Your task
Rewrite everything from the line containing "At what coordinates" down to the end of the entries, replacing "Comments box" with "Notes box" and leaving all other text unchanged. Omit the pictures from your answer.
---------------
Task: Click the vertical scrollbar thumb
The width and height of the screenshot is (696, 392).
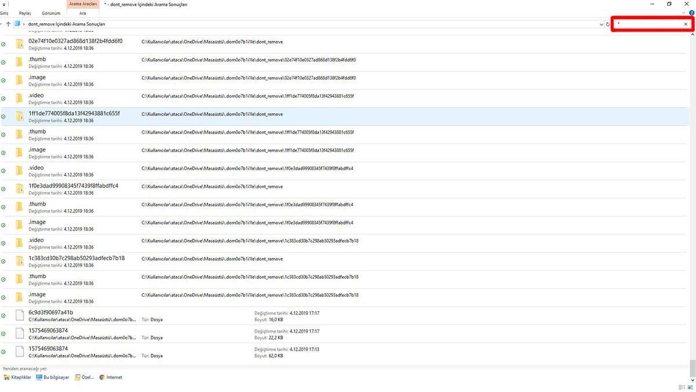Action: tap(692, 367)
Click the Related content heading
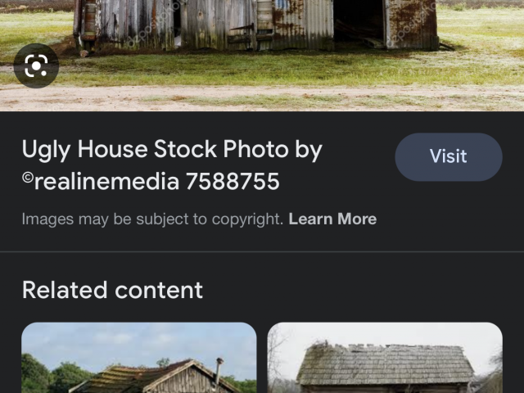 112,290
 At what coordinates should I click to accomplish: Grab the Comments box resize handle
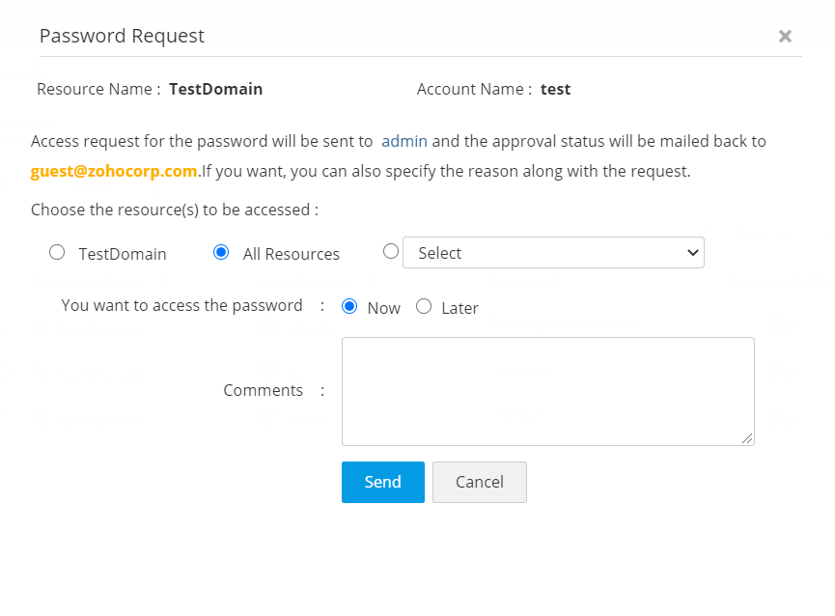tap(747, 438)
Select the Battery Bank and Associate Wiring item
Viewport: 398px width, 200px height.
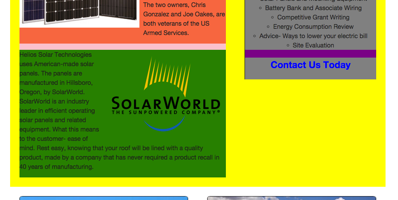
---------------
Answer below
 At what coordinates should I click to accomplish: Grab the Notes box resize handle
tap(747, 438)
Select the Battery Bank and Associate Wiring item
Viewport: 398px width, 200px height.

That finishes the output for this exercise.